─── INPUT FOR THIS TASK ───

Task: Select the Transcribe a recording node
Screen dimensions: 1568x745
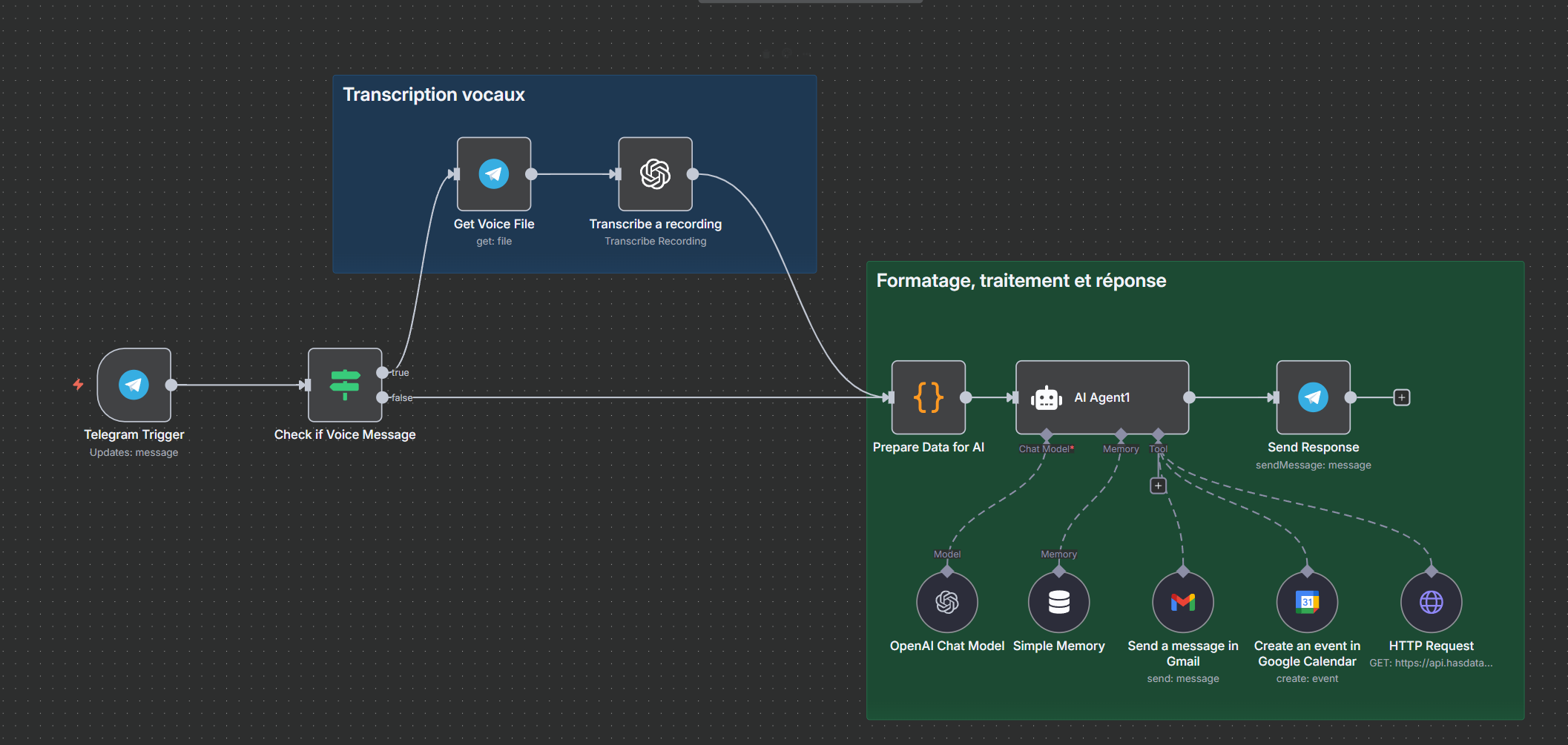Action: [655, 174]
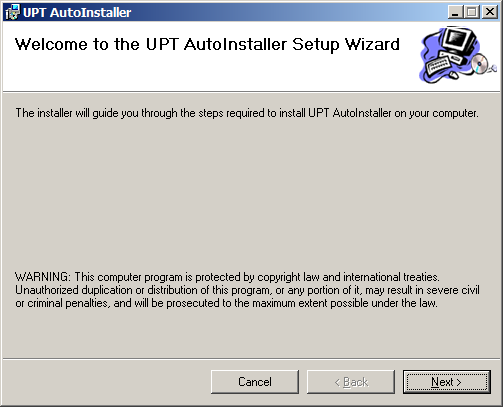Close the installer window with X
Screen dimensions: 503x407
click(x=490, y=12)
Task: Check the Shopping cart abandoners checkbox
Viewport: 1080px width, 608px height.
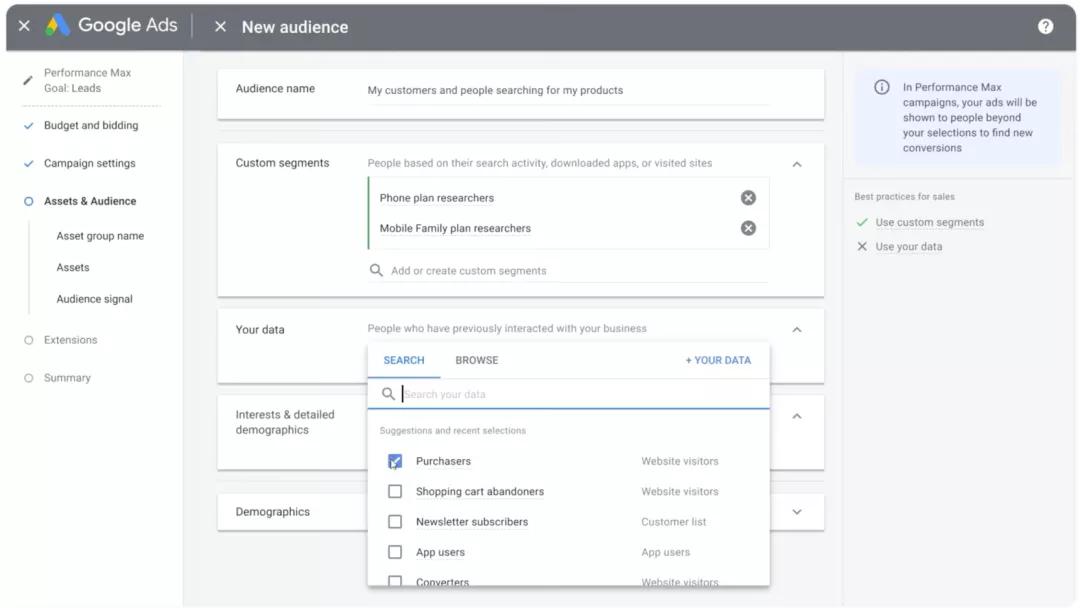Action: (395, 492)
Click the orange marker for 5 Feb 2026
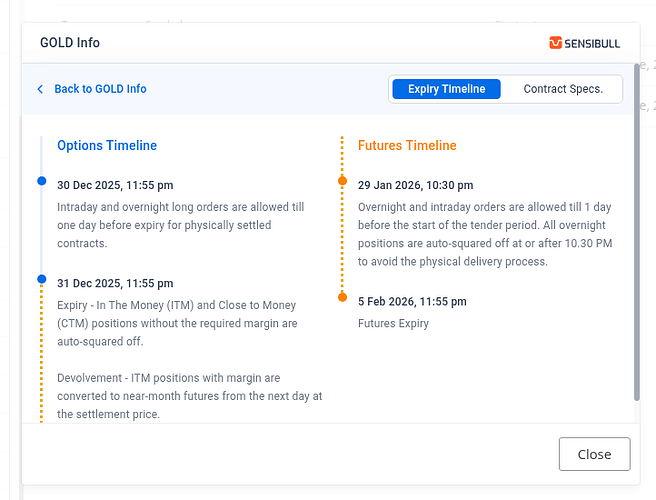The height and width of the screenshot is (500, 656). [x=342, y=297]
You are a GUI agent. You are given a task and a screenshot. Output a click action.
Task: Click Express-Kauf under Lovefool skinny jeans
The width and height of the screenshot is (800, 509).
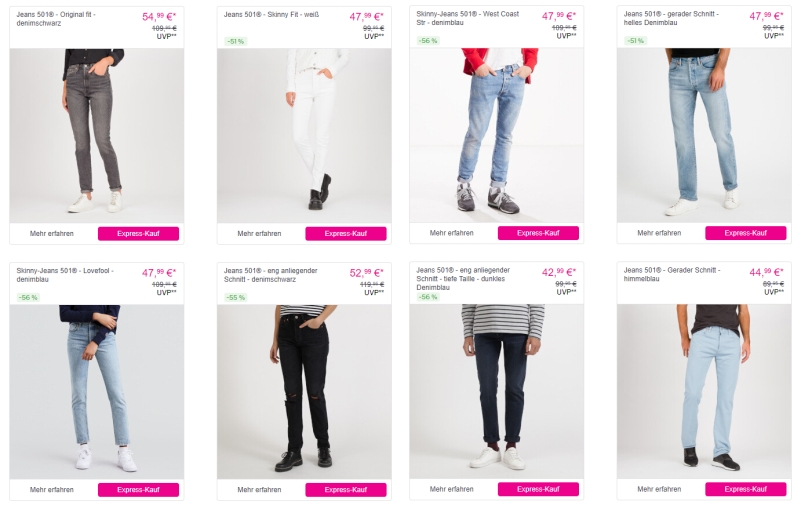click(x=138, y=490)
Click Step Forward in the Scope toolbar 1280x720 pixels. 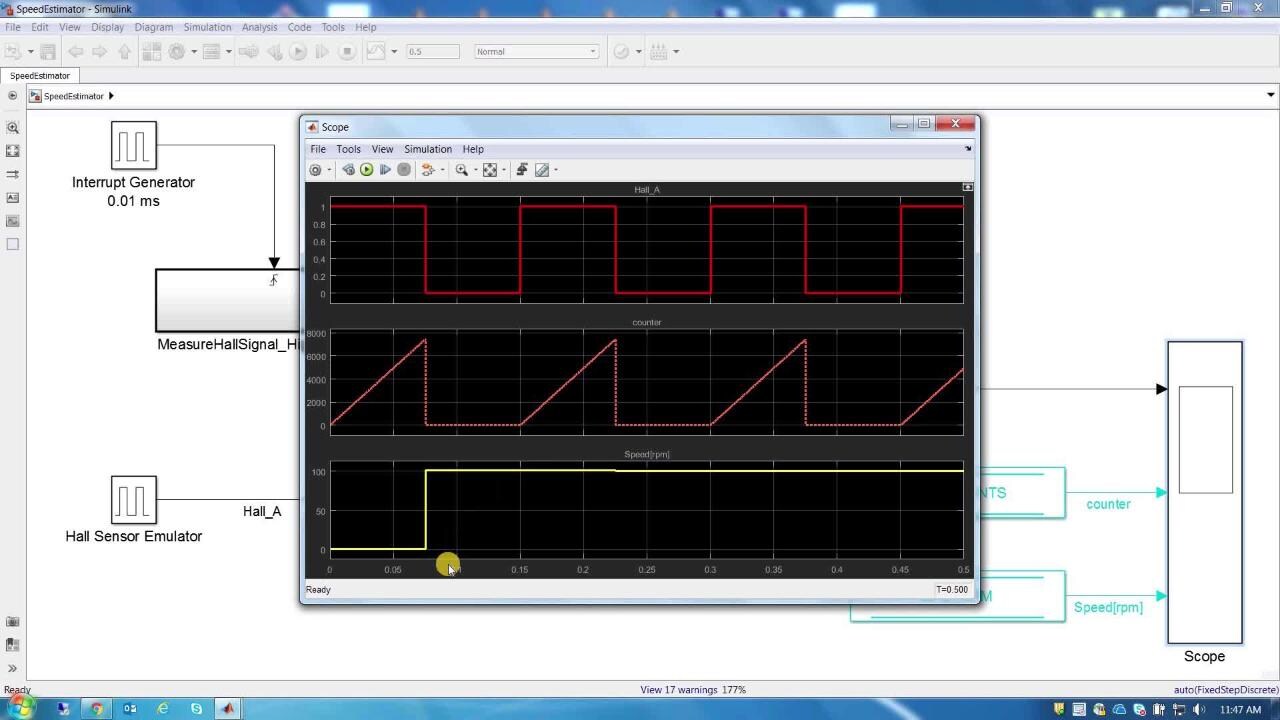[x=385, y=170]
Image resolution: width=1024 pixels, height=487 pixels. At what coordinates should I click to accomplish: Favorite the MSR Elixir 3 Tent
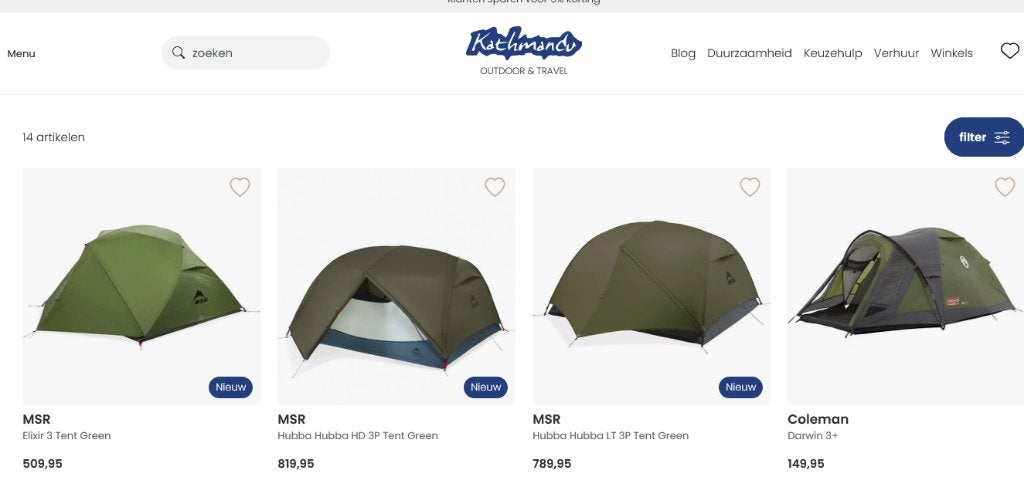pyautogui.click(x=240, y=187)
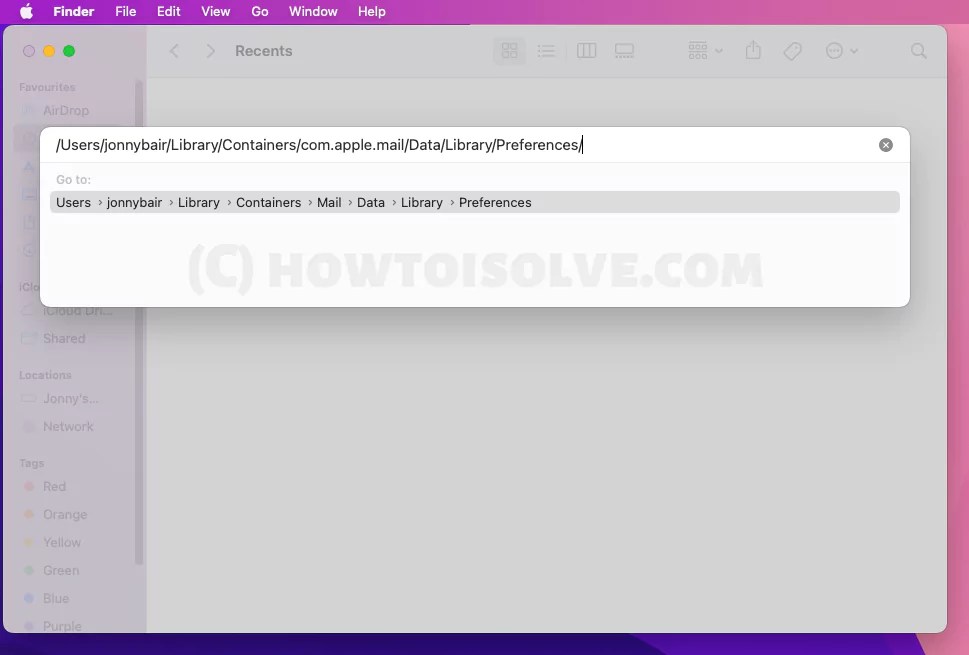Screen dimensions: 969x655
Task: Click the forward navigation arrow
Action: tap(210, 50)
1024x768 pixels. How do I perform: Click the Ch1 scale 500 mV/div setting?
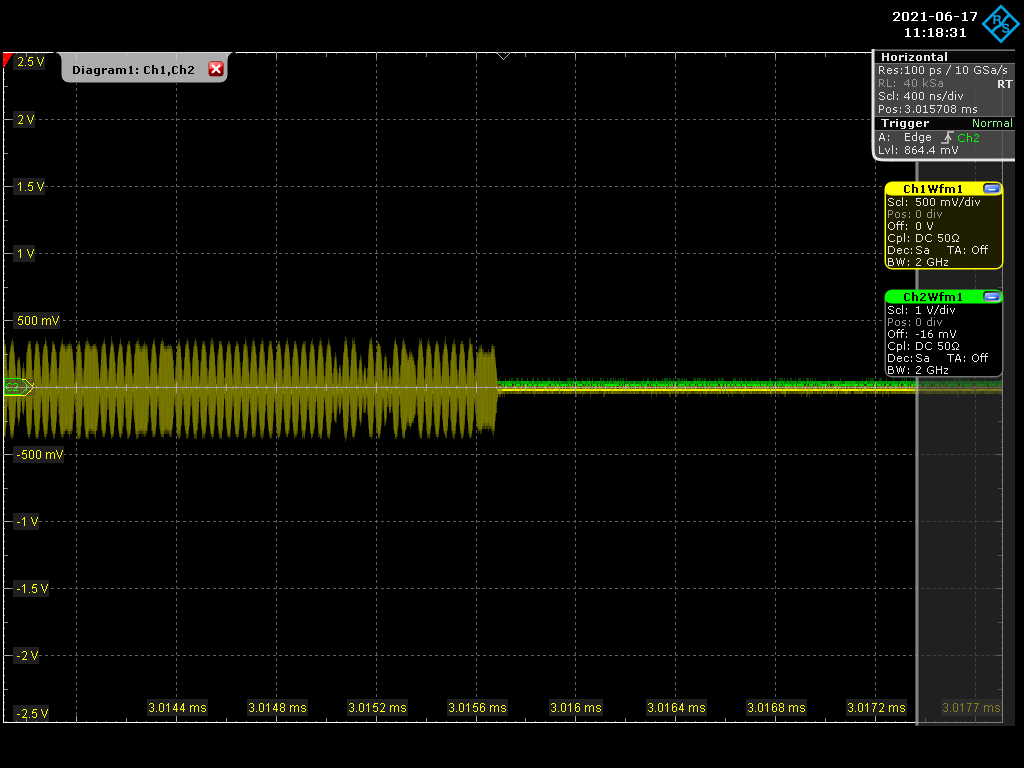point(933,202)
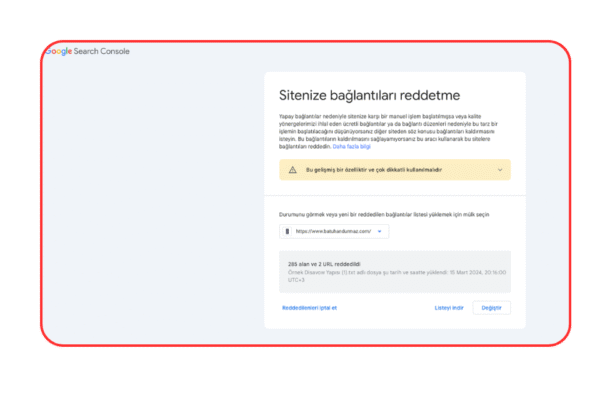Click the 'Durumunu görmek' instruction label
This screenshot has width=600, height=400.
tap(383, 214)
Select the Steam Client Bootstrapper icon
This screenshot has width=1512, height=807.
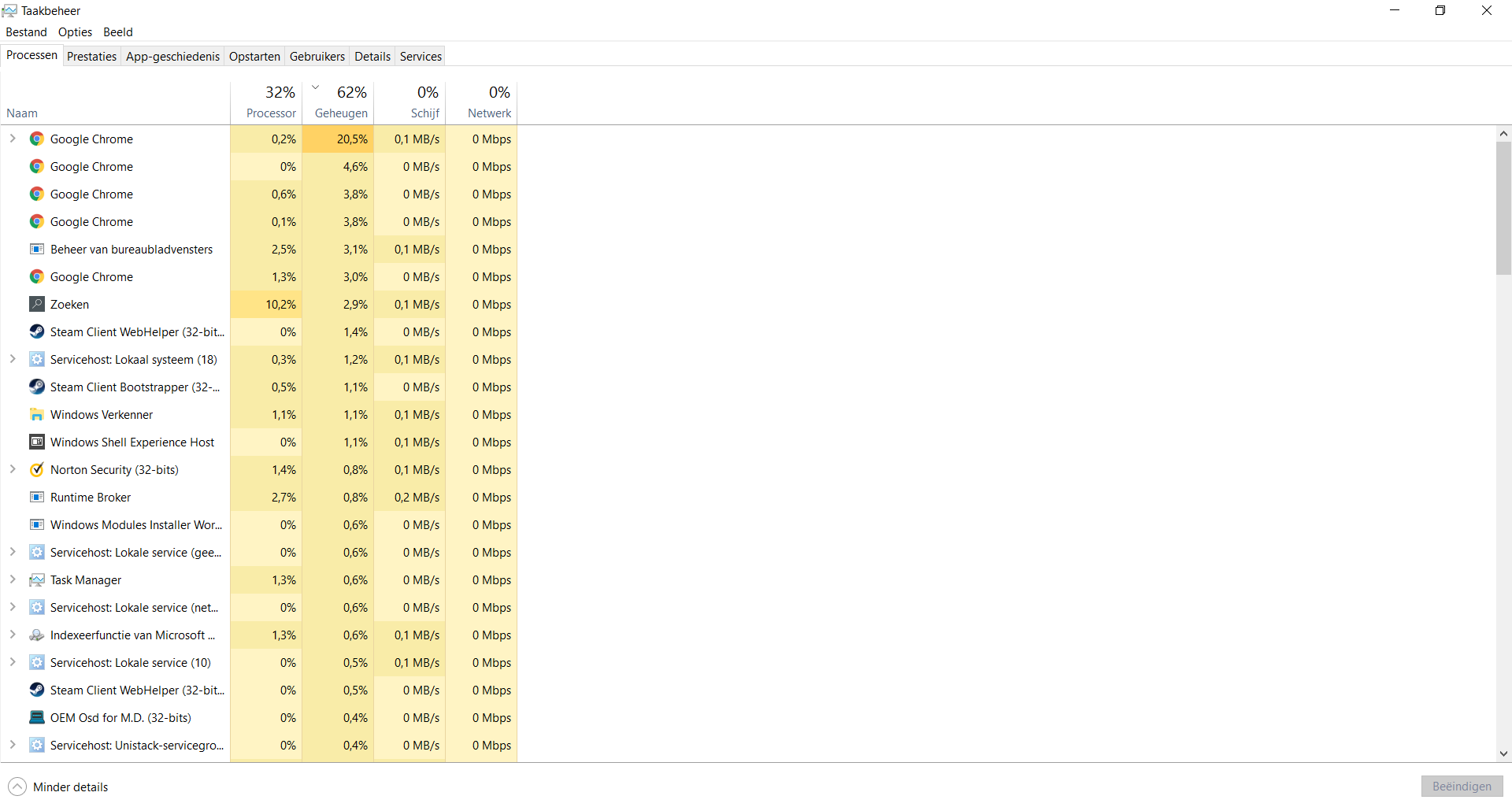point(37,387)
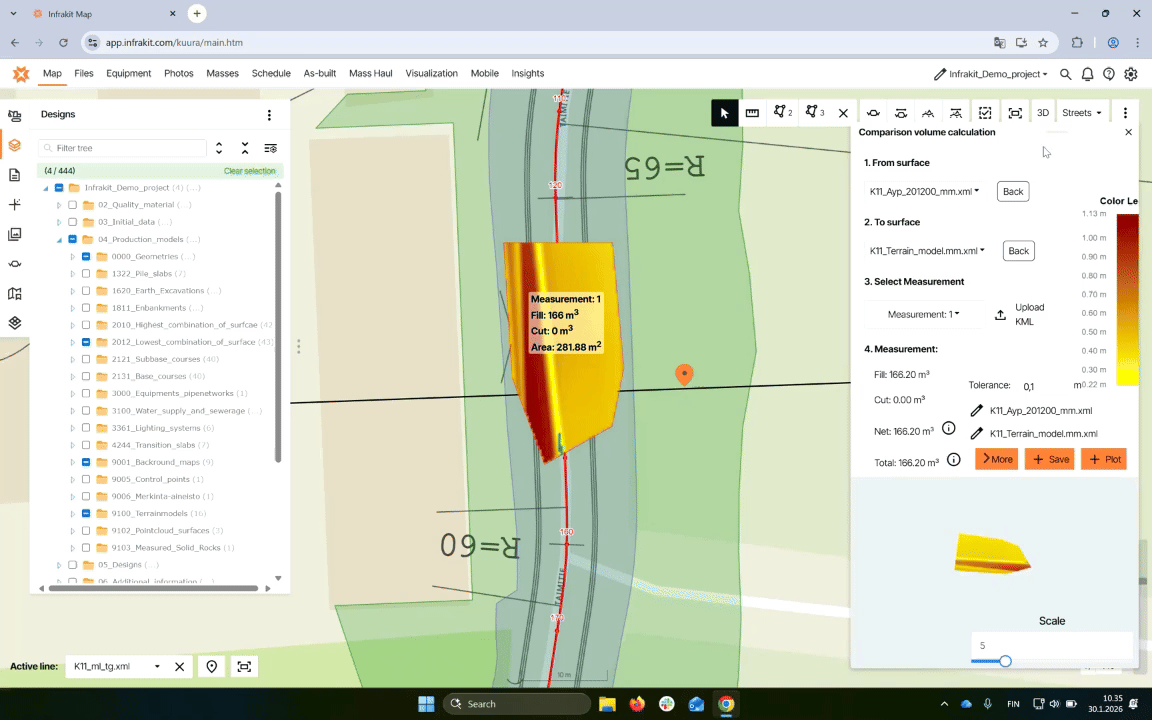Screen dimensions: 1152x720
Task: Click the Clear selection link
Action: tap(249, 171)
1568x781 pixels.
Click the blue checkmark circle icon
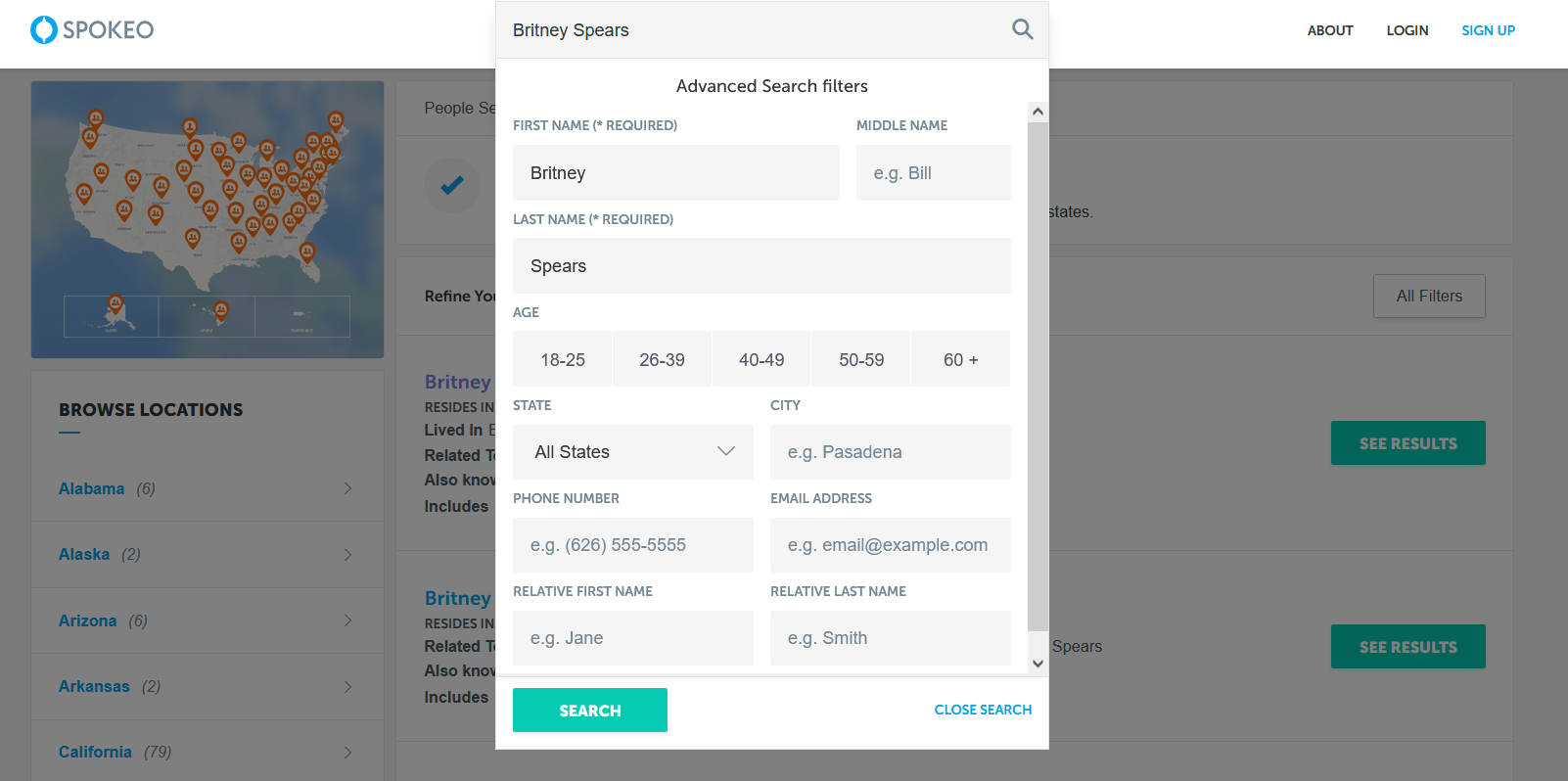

───

WORK REQUIRED: Reproduce the entries exactly, from the line with "1024x768 pixels. How" to the line with "Select the Steam Client Bootstrapper icon", both lines included, keeping no pictures.

EXERCISE RESULT:
1024x768 pixels. How do I perform: Click the Ch1 scale 500 mV/div setting?
point(933,202)
Click the 'Durumunu görmek' instruction label
This screenshot has width=600, height=400.
tap(383, 214)
Select the Steam Client Bootstrapper icon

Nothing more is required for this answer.